What the task requires: All lines holding the word "using" should be located in the records and copied.

Data for review:
----

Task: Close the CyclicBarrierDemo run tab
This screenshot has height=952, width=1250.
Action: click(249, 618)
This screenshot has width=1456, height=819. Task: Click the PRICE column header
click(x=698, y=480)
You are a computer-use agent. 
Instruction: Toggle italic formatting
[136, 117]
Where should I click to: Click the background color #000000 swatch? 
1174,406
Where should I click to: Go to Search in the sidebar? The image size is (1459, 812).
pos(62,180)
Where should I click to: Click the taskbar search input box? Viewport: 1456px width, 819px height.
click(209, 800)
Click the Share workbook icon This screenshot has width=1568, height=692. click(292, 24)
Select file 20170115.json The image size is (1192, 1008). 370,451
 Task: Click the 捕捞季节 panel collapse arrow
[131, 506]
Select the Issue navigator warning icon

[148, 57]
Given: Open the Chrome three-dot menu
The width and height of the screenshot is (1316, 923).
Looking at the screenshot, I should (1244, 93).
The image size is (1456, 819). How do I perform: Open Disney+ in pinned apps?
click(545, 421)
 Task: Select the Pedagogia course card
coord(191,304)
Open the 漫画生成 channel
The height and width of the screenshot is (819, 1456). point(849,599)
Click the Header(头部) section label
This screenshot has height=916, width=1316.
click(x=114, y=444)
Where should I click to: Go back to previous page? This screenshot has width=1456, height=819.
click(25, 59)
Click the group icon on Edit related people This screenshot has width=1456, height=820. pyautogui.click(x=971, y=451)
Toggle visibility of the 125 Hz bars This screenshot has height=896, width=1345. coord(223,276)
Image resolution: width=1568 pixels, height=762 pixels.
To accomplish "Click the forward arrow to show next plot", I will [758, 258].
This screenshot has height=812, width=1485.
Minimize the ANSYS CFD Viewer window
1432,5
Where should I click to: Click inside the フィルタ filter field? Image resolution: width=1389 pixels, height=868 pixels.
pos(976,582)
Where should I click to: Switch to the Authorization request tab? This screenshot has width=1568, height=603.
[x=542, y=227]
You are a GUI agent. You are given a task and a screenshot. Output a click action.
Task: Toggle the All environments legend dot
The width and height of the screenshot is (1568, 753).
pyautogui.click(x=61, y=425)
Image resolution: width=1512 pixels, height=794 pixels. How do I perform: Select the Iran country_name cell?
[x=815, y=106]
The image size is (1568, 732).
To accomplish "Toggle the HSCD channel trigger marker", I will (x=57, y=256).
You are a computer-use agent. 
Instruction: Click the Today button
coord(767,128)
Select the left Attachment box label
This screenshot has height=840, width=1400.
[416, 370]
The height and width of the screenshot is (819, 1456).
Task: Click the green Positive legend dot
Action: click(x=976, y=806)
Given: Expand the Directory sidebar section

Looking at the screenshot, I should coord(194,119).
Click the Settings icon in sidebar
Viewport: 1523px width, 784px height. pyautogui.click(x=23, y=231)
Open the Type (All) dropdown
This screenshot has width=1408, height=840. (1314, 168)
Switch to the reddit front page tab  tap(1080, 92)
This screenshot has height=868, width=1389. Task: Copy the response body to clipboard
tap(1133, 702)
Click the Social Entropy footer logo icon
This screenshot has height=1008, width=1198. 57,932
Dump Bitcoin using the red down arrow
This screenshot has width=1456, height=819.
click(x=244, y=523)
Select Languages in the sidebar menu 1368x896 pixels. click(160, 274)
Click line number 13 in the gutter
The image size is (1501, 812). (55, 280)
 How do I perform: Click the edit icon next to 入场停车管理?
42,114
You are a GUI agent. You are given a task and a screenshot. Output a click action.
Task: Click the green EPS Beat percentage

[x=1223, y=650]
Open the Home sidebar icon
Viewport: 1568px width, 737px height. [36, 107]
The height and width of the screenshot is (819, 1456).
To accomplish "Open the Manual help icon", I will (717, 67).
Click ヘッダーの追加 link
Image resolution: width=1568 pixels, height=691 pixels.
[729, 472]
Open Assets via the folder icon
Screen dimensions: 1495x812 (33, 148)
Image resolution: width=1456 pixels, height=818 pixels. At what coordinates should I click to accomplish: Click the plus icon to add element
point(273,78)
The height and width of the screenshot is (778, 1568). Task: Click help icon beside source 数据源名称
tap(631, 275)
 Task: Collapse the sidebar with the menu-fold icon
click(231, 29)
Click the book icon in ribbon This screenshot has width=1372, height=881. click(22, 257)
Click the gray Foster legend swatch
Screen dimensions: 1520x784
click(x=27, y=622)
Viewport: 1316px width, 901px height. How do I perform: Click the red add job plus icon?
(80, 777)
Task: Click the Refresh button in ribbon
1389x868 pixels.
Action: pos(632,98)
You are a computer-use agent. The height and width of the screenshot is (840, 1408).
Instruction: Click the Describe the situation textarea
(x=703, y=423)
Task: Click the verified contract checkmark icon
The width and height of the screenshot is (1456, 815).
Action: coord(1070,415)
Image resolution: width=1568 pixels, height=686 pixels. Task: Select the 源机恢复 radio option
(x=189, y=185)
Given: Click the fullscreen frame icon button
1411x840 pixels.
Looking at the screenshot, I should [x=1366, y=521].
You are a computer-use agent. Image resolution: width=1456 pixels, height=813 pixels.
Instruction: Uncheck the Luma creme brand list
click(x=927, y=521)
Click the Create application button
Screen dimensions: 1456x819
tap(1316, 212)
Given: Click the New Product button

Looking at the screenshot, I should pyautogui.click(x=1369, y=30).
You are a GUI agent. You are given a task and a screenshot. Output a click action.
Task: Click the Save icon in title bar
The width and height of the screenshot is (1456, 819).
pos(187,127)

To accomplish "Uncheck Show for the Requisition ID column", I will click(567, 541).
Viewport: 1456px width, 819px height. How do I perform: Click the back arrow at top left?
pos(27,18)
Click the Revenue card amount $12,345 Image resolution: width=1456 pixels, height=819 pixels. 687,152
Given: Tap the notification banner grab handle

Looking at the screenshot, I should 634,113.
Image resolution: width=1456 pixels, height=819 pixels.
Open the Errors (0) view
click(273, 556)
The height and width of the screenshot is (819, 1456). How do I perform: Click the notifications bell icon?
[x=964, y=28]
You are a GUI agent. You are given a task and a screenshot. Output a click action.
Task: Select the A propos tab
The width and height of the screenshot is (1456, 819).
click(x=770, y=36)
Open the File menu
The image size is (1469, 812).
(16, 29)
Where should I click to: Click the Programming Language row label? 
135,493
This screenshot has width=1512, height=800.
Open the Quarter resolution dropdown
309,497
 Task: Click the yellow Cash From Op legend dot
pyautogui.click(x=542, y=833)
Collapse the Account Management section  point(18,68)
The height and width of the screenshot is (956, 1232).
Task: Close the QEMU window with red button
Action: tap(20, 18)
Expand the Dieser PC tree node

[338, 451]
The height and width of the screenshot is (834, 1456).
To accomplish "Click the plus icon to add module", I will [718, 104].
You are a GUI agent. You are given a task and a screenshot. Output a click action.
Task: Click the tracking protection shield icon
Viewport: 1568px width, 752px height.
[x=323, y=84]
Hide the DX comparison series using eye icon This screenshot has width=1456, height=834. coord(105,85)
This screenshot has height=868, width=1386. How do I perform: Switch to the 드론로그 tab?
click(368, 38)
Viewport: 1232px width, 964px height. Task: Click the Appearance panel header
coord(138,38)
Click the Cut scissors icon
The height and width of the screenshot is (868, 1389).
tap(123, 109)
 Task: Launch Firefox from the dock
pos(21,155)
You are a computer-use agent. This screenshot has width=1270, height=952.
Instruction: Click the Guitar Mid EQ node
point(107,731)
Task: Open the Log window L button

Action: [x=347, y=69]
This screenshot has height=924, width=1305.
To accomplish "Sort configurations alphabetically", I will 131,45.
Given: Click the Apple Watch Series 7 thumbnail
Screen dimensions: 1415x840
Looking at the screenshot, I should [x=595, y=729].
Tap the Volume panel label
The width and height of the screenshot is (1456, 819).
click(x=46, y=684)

----

Exercise response:
Dump Bitcoin using the red down arrow
Hide the DX comparison series using eye icon This screenshot has width=1456, height=834. coord(105,85)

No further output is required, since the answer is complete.